There are times when a long flight is useful rather than a pain and our 14-hour Sri Lankan flight back from Colombo on Tuesday (via the Maldives) fell into the former category. It provided the ideal opportunity for me to write up my scribbled tasting notes from my trip to Portugal at the end of last year.
But it was also a journey punctuated by unusually strong memories of our trip to Sri Lanka, the first time we had been to this beautiful island once known as Ceylon. No, there is no wine there – although I suspect there could be as tea is the island's most valuable crop. We visited a tea plantation, as shown here, which has had huge commercial success with its white tea. It now has a tea museum and the plaque below shows the co-operation of smart Parisian tea merchants Mariage Frères. I wrote on Wednesday that Nick and I had been generally disappointed by the narrow range and lack of refinement of most tea available in the hotels and restaurants we visited on the island. US wine writer David Schildknecht came back as quick as a flash to report that two of his favourite teas come from Ceylon: Kenilworth Estate BOP1 and OP and Shawlands Estate OP1, supplied to them in Ohio by Upton Tea Imports. I hope to extend my acquaintance with fine Ceylon teas, and I think there are real opportunities in Sri Lanka itself for including fine teas more in what is offered to the tourist. You can see below right what my favoured drink was.

####################

> _What you will do_
a) Please transcribe the Sri Lanka passage between "There are times" and "of last year.", inclusive.
b) Which Ceylon teas does the Sri Lanka passage name as David Schildknecht's favorites? List each one.
c) Extend the Sri Lanka passage, picking up right after its final sentence.

####################

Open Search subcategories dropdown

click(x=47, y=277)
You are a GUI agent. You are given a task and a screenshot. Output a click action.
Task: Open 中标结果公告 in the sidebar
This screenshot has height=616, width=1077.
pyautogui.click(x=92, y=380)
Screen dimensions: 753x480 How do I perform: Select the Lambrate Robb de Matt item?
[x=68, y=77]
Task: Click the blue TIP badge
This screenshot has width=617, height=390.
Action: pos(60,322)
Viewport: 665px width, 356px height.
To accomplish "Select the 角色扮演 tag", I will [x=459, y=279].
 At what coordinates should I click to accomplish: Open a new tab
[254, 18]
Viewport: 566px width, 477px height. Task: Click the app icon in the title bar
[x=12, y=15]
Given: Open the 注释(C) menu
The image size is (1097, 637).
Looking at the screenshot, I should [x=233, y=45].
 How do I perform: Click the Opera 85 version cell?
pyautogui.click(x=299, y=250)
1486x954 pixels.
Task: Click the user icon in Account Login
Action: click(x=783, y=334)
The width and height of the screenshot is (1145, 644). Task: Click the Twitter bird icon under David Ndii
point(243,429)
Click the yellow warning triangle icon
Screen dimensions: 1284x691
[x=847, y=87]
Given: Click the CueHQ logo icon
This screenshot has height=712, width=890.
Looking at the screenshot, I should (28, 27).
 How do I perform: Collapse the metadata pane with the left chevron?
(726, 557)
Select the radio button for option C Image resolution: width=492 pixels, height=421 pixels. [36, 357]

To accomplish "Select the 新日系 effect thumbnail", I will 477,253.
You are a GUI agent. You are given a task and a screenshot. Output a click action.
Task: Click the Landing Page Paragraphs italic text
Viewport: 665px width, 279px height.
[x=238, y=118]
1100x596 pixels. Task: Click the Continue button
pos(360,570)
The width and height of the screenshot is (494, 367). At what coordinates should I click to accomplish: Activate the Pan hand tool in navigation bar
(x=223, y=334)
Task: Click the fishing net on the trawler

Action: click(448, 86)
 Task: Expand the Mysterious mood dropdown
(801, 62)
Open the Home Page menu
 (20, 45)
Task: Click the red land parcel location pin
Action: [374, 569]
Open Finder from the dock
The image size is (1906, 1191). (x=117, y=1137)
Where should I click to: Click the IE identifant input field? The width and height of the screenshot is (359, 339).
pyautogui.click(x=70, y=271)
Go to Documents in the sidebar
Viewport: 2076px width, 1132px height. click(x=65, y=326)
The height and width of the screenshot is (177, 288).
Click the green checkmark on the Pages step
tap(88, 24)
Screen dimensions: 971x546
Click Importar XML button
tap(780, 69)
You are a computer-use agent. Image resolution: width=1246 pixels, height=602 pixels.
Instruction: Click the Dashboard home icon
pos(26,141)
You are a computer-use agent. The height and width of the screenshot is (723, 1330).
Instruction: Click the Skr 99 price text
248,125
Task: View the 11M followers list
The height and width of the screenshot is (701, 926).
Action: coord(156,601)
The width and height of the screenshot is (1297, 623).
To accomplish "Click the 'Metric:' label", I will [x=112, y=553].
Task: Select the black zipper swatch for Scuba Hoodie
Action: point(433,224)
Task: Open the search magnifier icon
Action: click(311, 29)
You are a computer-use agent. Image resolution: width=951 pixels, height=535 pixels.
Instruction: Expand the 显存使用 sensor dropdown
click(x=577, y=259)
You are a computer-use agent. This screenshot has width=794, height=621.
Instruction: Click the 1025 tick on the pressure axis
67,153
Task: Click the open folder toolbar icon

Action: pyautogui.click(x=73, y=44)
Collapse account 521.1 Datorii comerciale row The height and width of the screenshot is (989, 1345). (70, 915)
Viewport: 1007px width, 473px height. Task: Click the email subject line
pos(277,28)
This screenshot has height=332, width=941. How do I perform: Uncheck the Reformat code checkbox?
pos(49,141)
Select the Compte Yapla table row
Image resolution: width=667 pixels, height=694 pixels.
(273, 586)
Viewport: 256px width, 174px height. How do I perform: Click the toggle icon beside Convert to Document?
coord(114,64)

####################

> _Results in order_
a)
There are times when a long flight is useful rather than a pain and our 14-hour Sri Lankan flight back from Colombo on Tuesday (via the Maldives) fell into the former category. It provided the ideal opportunity for me to write up my scribbled tasting notes from my trip to Portugal at the end of last year.

b)
Kenilworth Estate BOP1
Kenilworth Estate OP
Shawlands Estate OP1

c)
Our excuse for escaping the freeze in London for a tropical isle was the fifthGalle Literary Festival, held in the old Dutch stronghold of Galle on the south-west tip of Sri Lanka. This was the sixth literary festival I had attended and was definitely the most fun – perhaps because for the first time Nick was with me.
The terrible war between the Singhalese government and the Tamil Tigers ended, in appalling bloodshed, two years ago, so tourism is firmly on the increase, and mothers can sleep soundly at night at last. (The conflict was concentrated in the far north but the capital Colombo became a target for what are now somewhat grimly regarded as the world's pioneer suicide bombers.)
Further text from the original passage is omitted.